Exercise
Filter the listing below, please, and copy only the lines with the word "Crafting".
# # # #
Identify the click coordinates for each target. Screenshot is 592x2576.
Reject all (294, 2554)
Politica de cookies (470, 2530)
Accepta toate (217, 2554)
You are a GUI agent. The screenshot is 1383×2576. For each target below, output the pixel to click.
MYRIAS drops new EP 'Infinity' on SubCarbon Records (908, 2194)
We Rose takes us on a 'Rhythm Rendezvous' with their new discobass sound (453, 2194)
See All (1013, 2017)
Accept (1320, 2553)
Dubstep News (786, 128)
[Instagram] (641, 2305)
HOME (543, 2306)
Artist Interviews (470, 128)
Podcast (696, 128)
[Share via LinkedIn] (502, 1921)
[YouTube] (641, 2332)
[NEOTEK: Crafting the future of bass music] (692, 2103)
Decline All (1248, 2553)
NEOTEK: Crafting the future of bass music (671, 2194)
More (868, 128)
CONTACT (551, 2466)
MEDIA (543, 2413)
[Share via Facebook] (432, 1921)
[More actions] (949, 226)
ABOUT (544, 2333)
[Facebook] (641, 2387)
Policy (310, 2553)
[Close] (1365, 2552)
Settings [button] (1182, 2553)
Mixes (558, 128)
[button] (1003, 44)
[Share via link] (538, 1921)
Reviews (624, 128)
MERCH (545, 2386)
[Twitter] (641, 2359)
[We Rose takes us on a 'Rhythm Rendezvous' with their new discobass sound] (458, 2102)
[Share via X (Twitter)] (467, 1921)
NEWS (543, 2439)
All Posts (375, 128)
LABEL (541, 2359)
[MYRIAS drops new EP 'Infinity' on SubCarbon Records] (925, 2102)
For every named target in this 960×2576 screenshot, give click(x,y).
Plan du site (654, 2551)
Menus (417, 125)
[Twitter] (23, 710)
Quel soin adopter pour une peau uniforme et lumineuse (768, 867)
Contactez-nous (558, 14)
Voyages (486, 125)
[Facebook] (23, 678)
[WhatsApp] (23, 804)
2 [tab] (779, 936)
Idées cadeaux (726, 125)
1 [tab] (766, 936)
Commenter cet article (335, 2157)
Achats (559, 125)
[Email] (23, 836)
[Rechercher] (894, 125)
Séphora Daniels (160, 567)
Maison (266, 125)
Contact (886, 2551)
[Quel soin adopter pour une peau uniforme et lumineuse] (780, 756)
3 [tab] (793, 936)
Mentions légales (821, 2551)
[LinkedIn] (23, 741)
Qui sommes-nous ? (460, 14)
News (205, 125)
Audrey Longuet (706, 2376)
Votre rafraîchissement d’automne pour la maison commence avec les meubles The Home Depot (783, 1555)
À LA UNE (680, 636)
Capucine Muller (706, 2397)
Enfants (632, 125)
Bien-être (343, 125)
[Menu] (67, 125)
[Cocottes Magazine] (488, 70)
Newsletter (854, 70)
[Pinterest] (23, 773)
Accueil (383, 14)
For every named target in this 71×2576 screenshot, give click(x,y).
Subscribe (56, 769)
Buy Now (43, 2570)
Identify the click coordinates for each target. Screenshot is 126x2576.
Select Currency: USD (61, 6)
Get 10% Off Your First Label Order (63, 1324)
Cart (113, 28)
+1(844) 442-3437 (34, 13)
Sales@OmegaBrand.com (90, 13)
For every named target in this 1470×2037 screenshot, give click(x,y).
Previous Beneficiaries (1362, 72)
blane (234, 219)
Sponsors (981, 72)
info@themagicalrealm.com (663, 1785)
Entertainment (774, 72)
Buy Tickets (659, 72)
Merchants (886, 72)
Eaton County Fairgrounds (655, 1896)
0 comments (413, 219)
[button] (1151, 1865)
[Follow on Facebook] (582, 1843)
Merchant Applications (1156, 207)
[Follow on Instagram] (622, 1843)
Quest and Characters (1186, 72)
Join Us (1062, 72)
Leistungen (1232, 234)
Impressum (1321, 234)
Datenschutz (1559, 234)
# # # #
Your response
[NEOTEK: Crafting the future of bass music] (692, 2103)
NEOTEK: Crafting the future of bass music (671, 2194)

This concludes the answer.